- ASSIGNMENT A -
Please reproduce part of the Plath play article word for word, beginning at the words "Sylvia Plath had" and stopping after "writing in English’’.".
- ASSIGNMENT B -
Answer these questions from the Plath play article:
(i) In what year and in which city was Plath born?
(ii) In what year did Plath marry Ted Hughes?
(iii) Where is Lauren Meckel from?

Plath poetry tells the story

Actress Beth Lochhead (Sylvia 1), director Perry Spicer and actresses Lauren Meckel (Sylvia 2) and Alison Cowan (Sylvia 3) rehearse for the play. Photo: Gregor Richardson
Actress Beth Lochhead (Sylvia 1), director Perry Spicer and actresses Lauren Meckel (Sylvia 2) and Alison Cowan (Sylvia 3) rehearse for the play. Photo: Gregor Richardson

Dunedin hosted the filming of a movie about American poet Sylvia Plath 13 years ago. Now, the city will hold the Australasian premiere of a play based on her poetry. Rebecca Fox talks to those behind the scenes about the tragic story.

Sylvia Plath had everything — beauty, talent, a famous marriage — yet she committed suicide at age 30.

While the movie Sylvia, starring Gwyneth Paltrow and filmed in Dunedin, focused on the end of her life, the play Sylvia Plath: A Dramatic Portrait at The Globe concentrates on her poetry.

She was famous for her ‘‘confessional’’ poetry, which explored her mental anguish and troubled marriage. It helps tell her story in the play by Barry Kyle, which was written for the National Theatre in the United Kingdom.

Plath was described by critics as ‘‘one of the most celebrated and controversial of postwar poets writing in English’’.

It is a story with plenty of grit for first-time Globe director Perry Spicer.

‘‘I was initially attracted to the language, the use of imagery. She is not well known in New Zealand, so that was part of the attraction — to expose people to her poetry.’’

Spicer has a long history in theatre dating back to small amateur theatre companies in Wellington such as New Theatre and its associated theatre school, which went on to become the New Zealand Drama School and then Toi Whakaari.

‘‘I’ve acted and directed on and off all my life.’’

There is not much he has not done — teaching, musicals, film, television and radio.

He moved here from Cheviot with his partner and getting involved in the Globe was inevitable.

‘‘I thought, ‘Let’s do something that challenges the actors and the audience’. I want to be able to give back while I have the chance.’’

Globe spokesman Keith Scott said it was quite an exciting end to the winter series to have an Australasian premiere of a work.

‘‘It’s exciting for us to be able to continue through the winter series to present plays that you would not normally see in mainstream theatre.’’

Plath was a controversial figure. She was born in 1932 in Boston, the daughter of a German immigrant college professor, Otto Plath, and one of his students, Aurelia Schober.

Her life changed abruptly when her father died in 1940 and some of her most vivid poems, including the well-known Daddy, concern her troubled relationship with her authoritarian father and her feelings of betrayal when he died.

Spicer said it was a complicated piece, with three actresses — Beth Lockhead (Sylvia 1), Lauren Meckel (Sylvia 2) and Alison Cowan (Sylvia 3) — taking on different periods of the poet’s life.

‘‘You see three different facets of the same woman. She was a troubled soul.’’

The actresses had done a great deal of research to be able to bring that element of realism to the work.

‘‘They’re the best-informed cast I’ve worked with.’’

While it was a biographical play on one level, it told her story through her poetry as well as narrative.

It covered her younger years as a gifted student, when she began to win awards for her poetry; her early 20s, when she began to suffer the symptoms of severe depression; her marriage to poet laureate Ted Hughes in 1956; having children; the marriage breakup; and her early death.

‘‘She was obsessed with death and dying.’’

Spicer said he did not believe in doing accents unless they were perfect, so while Meckel was from Texas, they were not endeavouring to mimic Plath’s voice.

‘‘She had an unusual voice, very precise, no American drawl. It was almost English, in a way. It would be very hard to replicate.’’

Scott said one of the poems in the play, Tulips, is one of her most famous and was based on her time in hospital, when everything around her was white except the bright red tulips.

‘‘The play does require a lot of concentration and may draw people back to the poems.’’

As the play was first performed at the National Theatre, Spicer and the cast were talking to people there to ensure the play’s integrity was retained.

- DATA BELOW -
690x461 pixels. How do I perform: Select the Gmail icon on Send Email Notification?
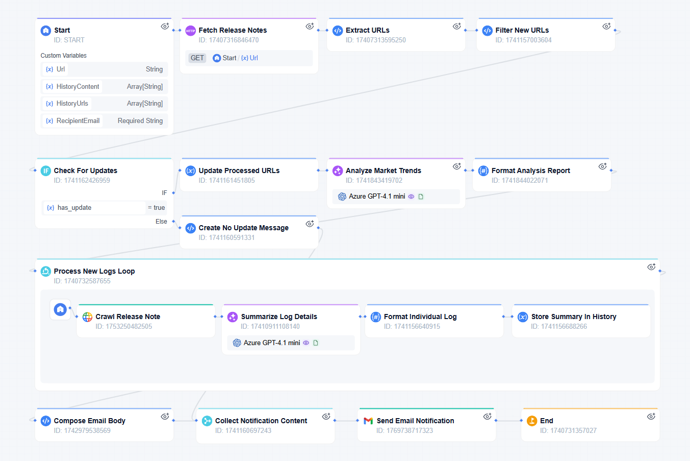coord(368,421)
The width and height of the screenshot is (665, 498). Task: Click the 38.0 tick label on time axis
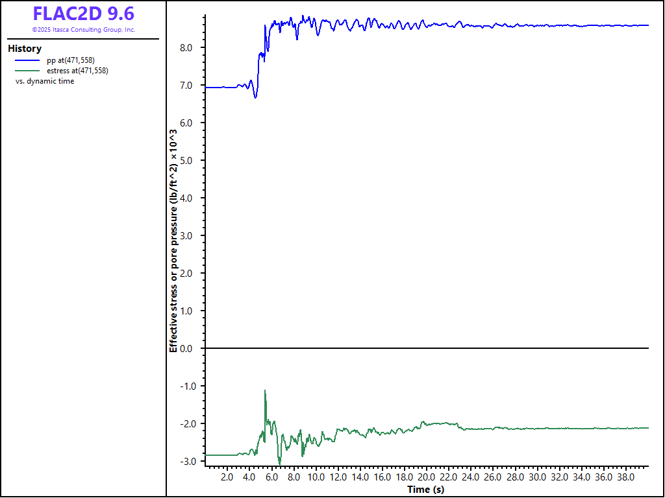click(626, 477)
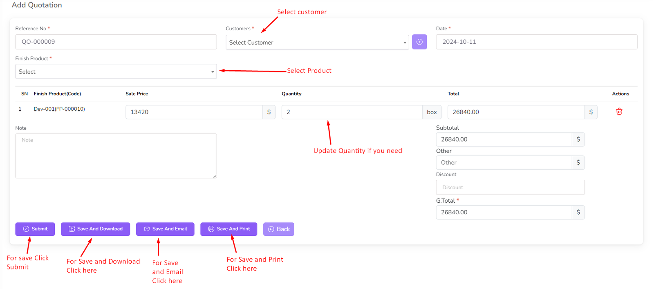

- ANSWER BOX A -
Sylvia Plath had everything — beauty, talent, a famous marriage — yet she committed suicide at age 30.

While the movie Sylvia, starring Gwyneth Paltrow and filmed in Dunedin, focused on the end of her life, the play Sylvia Plath: A Dramatic Portrait at The Globe concentrates on her poetry.

She was famous for her ‘‘confessional’’ poetry, which explored her mental anguish and troubled marriage. It helps tell her story in the play by Barry Kyle, which was written for the National Theatre in the United Kingdom.

Plath was described by critics as ‘‘one of the most celebrated and controversial of postwar poets writing in English’’.

- ANSWER BOX B -
(i) 1932, in Boston
(ii) 1956
(iii) Texas